Relative lipid level in transgenic flies fed different glucose diets. The lipid level was measured by the sulfophosphovanillin method and normalized with body weight. The lipid content increased with increasing glucose content in the food supplements. n = 30 for each treatment. The error bars represent the standard deviation. ^∗ p < 0.05; ^∗∗ p < 0.001.

Figure 4

Intracellular localization of the GFP signal in the salivary gland. After staining with DAPI, the salivary glands of the third-instar larvae were observed by fluorescence microscopy.

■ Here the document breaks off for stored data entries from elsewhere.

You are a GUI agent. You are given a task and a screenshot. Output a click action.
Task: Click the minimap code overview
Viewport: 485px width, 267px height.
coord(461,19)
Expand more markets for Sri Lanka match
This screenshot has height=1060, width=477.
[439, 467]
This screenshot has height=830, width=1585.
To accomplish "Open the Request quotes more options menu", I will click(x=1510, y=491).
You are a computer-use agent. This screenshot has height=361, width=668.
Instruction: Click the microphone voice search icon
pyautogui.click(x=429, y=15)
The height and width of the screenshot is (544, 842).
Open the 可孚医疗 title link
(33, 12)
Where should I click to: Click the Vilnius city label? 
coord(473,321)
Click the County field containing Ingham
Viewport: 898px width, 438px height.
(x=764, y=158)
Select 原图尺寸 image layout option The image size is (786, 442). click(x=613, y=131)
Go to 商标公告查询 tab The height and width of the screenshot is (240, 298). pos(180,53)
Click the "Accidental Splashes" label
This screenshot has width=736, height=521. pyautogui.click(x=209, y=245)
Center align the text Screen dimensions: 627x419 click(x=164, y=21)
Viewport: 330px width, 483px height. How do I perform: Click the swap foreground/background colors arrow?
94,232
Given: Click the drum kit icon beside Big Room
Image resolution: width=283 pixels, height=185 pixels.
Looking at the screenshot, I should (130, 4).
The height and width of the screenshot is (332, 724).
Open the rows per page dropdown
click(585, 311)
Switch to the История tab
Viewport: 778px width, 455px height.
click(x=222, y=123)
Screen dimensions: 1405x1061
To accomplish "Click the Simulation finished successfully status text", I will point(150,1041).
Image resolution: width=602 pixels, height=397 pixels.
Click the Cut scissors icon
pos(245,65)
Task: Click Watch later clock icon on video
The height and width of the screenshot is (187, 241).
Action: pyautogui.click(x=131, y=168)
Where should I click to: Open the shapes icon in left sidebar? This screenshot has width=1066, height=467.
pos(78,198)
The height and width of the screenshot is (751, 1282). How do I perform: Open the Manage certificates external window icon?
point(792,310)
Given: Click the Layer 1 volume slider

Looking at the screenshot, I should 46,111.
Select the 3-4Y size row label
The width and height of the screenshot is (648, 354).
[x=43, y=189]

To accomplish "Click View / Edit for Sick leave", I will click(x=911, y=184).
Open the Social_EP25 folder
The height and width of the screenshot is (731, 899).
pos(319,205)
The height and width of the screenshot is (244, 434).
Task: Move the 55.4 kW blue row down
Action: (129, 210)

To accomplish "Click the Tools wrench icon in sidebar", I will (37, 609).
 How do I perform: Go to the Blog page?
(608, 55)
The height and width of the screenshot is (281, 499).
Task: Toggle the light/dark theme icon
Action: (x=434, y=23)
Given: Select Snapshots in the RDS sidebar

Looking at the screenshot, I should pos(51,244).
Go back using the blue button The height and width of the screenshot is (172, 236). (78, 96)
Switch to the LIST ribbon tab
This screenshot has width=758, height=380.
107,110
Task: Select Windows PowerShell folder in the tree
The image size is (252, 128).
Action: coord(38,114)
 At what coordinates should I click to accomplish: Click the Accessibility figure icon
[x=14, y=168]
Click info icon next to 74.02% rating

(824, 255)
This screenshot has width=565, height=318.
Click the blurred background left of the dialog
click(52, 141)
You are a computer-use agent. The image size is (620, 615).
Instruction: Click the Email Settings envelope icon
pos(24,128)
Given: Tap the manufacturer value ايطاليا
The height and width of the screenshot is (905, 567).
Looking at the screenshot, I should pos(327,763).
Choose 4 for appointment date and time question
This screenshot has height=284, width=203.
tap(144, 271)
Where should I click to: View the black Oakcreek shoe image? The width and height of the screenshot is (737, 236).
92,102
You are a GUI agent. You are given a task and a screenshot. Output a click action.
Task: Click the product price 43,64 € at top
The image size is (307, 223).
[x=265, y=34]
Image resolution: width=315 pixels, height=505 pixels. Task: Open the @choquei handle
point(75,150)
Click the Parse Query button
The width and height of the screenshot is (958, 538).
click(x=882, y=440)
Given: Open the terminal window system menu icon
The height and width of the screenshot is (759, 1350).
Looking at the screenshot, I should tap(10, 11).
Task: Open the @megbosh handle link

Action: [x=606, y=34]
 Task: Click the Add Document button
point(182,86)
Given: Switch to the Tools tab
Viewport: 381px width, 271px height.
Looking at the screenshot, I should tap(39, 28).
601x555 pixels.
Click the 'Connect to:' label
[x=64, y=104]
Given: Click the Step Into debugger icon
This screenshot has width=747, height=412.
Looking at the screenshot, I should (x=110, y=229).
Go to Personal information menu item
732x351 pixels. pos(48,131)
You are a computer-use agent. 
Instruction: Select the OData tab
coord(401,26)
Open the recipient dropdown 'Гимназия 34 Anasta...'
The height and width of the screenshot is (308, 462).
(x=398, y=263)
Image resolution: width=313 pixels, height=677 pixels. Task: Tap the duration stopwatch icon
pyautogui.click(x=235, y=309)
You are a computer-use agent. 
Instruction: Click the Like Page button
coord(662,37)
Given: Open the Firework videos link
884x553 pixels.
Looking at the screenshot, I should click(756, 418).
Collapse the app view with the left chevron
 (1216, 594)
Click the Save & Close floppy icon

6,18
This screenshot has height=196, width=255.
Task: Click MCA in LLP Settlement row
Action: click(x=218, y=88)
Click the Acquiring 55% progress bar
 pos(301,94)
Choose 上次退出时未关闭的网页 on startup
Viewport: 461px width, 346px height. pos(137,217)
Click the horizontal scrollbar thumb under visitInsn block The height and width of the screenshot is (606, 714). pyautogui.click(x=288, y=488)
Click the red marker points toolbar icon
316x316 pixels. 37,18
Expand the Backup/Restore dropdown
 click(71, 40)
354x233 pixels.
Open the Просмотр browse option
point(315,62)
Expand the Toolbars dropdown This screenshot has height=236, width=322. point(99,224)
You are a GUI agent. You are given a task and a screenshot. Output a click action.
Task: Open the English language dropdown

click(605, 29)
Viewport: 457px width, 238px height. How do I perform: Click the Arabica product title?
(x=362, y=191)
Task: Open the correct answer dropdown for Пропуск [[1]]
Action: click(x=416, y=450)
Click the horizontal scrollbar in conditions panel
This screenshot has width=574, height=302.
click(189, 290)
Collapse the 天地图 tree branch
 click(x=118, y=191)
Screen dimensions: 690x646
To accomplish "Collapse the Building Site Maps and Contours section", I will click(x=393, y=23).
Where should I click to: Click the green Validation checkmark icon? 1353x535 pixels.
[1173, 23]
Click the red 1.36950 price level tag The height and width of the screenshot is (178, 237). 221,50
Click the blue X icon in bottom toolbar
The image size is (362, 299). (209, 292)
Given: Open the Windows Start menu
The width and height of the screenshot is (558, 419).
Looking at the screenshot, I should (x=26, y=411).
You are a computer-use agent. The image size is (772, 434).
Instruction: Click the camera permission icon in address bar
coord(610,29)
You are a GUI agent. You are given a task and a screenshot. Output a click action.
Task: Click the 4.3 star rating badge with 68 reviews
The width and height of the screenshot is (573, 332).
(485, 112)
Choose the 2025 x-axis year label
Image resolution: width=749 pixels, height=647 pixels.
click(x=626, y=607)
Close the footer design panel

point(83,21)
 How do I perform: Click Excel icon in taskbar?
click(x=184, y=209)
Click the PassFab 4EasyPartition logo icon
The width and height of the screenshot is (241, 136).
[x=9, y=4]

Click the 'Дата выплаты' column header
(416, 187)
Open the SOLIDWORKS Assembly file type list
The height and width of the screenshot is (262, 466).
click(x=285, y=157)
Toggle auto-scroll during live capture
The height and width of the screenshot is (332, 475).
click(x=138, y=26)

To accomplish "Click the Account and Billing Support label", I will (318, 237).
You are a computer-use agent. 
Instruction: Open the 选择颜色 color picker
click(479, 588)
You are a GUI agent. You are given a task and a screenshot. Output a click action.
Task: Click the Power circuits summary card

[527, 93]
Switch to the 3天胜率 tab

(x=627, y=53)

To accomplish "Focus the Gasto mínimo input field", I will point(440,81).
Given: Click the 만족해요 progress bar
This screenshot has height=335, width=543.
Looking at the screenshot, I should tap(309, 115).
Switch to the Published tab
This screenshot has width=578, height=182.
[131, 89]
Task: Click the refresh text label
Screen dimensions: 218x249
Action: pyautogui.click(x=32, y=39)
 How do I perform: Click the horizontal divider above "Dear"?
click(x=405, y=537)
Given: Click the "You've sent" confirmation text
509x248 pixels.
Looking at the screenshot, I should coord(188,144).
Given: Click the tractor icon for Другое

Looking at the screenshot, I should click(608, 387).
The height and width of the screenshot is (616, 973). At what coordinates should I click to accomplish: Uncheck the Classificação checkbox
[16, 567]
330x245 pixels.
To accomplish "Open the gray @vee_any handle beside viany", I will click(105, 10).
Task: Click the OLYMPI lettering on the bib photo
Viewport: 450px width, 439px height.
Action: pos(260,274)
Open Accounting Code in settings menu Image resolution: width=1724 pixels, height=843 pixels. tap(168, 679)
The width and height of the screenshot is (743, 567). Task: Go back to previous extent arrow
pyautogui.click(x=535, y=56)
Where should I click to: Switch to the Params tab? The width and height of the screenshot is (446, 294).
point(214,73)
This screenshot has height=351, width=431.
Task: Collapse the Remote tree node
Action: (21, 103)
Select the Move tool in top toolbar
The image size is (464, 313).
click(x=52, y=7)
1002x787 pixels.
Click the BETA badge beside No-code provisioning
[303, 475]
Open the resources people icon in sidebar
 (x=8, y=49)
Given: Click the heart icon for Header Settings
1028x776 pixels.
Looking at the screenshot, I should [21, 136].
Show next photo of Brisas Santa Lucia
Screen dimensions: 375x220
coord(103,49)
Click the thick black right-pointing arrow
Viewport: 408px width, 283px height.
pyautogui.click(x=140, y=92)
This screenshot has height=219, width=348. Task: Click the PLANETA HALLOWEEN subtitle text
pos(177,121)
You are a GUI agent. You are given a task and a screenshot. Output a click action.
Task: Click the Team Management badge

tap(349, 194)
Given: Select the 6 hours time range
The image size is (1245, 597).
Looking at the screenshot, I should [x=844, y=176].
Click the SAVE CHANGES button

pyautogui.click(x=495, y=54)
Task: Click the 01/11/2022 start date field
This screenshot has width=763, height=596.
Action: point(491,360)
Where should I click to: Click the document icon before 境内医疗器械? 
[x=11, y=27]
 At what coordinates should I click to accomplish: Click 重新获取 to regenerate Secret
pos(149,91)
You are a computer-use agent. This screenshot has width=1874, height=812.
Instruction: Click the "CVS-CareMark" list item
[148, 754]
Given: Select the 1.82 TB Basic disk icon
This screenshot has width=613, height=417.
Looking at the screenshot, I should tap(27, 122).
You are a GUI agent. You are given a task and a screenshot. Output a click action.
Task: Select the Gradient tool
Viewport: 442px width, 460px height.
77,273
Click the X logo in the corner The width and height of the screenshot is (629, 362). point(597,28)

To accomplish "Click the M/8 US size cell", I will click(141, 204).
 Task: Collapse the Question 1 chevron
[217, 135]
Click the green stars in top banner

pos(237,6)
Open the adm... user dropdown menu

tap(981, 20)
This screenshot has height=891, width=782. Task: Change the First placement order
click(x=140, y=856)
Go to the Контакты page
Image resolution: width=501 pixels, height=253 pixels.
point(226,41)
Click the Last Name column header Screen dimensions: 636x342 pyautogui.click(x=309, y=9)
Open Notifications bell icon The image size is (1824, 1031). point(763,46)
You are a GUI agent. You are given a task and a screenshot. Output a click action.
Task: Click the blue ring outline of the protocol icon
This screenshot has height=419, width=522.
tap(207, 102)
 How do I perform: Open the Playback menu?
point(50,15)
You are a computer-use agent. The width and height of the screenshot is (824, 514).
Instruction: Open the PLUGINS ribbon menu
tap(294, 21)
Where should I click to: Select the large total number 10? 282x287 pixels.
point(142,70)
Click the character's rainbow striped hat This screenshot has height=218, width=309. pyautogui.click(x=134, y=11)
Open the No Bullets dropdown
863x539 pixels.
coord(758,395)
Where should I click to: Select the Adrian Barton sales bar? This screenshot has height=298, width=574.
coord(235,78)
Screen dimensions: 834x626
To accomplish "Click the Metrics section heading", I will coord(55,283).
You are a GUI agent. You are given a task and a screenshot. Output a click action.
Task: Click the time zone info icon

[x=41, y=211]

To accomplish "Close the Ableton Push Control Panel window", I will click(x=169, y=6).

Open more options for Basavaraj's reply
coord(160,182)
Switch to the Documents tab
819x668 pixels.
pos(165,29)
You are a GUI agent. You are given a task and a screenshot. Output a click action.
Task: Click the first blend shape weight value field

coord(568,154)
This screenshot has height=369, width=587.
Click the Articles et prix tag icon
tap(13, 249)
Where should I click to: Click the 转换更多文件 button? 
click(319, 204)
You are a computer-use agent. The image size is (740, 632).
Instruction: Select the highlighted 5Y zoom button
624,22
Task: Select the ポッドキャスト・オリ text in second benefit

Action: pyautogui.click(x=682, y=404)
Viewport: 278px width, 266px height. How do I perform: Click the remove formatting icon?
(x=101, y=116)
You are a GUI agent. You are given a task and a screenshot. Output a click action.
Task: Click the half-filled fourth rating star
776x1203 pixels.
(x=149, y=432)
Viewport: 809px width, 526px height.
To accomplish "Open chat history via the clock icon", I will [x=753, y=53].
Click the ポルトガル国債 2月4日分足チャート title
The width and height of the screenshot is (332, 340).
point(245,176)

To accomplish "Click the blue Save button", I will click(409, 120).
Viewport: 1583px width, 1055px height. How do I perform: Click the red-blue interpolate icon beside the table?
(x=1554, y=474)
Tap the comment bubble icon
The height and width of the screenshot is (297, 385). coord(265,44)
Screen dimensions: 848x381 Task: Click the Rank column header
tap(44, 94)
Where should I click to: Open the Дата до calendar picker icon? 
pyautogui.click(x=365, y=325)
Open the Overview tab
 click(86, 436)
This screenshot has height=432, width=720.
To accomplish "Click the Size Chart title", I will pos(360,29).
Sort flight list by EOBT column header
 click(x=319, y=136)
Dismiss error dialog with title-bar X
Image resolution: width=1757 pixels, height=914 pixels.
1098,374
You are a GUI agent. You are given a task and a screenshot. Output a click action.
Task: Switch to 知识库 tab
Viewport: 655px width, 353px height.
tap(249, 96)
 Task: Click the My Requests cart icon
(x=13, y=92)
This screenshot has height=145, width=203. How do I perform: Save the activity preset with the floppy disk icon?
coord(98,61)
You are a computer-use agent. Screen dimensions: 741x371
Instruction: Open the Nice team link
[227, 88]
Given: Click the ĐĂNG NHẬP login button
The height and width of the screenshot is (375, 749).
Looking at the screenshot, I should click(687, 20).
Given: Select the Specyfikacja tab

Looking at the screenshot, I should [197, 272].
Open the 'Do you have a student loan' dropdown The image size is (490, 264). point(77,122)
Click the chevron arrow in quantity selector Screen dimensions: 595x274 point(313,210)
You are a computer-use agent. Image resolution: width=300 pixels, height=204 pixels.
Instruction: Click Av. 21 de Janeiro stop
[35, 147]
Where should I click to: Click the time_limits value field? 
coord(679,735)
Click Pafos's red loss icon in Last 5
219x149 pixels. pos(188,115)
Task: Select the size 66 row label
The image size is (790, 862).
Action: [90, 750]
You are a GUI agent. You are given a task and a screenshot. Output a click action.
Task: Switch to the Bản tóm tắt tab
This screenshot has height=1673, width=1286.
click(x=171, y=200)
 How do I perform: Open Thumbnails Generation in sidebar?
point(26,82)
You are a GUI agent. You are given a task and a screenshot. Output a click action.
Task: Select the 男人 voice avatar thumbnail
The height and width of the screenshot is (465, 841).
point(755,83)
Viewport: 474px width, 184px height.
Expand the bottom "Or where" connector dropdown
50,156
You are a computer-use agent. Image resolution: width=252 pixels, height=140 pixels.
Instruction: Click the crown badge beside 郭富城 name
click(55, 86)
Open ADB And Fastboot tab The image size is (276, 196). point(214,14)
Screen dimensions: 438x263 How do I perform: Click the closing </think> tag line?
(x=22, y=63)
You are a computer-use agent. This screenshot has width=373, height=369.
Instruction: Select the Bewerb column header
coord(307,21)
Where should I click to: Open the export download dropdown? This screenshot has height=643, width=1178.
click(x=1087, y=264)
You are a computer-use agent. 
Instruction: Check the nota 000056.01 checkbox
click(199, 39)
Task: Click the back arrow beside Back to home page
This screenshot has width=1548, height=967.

There was no detectable GFP signal in control flies (yw), whereas GFP carrying the nuclear localization sequence was detected in the nucleus of transgenic Drosophila (yw; +; bmm promoter-GFP).

Figure 5

Relationship between bmm expression and glucose contents in diets. The transgenic flies were fed with diet containing different amounts of glucose, and the salivary glands of the third-instar larvae were observed by fluorescence microscopy. GFP signal intensities measured by the MetaMorph software (e) showed that flies fed 2.5% glucose (a) showed stronger signals than flies fed 5% (b), 10% (c), and 20% (d) glucose, respectively. Real-time PCRs were used to measure the endogenous bmm mRNA expression levels of transgenic flies (f). n = 30 for each treatment. The error bars represent the standard deviation. ^∗ p < 0.05.

Figure 6

Effects of oral administration of histone deacetylase (HDAC) inhibitors on bmm expression in Drosophila. The transgenic flies were fed a diet containing HDAC inhibitors, and the salivary glands of the third-instar larvae were observed by fluorescence microscopy to evaluate bmm promoter-driven GFP signaling as a marker. GFP signals of Drosophila fed with instant food alone (a), instant food with NCC-149 (HDAC8 inhibitor) (b), or instant food with T302 (an HDAC9 inhibitor) (c). The GFP intensity measured by the MetaMorph software was enhanced in flies fed the HDAC inhibitors, and significant differences were observed relative to the control (d). n = 20 for each treatment. The error bars represent the standard deviation. ^∗ p < 0.05; ^∗∗ p < 0.001.